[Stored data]
↓
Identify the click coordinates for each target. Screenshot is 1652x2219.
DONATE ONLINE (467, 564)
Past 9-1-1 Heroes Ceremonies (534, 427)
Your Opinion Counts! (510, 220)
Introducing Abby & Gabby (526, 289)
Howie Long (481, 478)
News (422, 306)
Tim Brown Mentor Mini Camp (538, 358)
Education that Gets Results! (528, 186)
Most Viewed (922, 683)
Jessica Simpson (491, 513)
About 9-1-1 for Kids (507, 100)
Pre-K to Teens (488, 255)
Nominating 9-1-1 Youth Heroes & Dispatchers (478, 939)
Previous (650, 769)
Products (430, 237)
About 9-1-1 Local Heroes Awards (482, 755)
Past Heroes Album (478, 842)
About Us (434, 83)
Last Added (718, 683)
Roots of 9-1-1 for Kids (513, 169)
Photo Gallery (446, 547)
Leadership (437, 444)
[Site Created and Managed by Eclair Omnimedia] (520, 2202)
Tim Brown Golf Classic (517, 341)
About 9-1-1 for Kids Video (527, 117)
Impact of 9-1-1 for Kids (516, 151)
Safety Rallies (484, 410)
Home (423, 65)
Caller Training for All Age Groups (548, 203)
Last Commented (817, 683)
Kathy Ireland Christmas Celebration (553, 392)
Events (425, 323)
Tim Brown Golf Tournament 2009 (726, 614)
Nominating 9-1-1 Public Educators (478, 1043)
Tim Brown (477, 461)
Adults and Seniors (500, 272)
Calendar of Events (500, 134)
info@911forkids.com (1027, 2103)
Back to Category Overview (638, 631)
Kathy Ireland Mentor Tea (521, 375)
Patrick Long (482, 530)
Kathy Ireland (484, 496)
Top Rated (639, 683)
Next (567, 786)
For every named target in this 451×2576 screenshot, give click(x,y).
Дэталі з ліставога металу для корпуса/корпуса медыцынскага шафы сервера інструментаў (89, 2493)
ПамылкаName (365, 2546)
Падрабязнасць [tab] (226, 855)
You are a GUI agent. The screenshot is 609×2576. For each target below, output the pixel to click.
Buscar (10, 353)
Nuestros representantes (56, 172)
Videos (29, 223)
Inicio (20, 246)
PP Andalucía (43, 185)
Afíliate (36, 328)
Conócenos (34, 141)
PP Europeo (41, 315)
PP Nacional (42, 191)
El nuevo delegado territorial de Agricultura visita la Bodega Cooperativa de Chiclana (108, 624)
↑
§ **Task to complete**
Using the entries above, copy out all lines that contain the string "each".

§ **Output of the task**
Identify the click coordinates for each target. Screenshot is 1652x2219.
You are a GUI agent. The screenshot is 609×2576. For each target below, output the pixel to click.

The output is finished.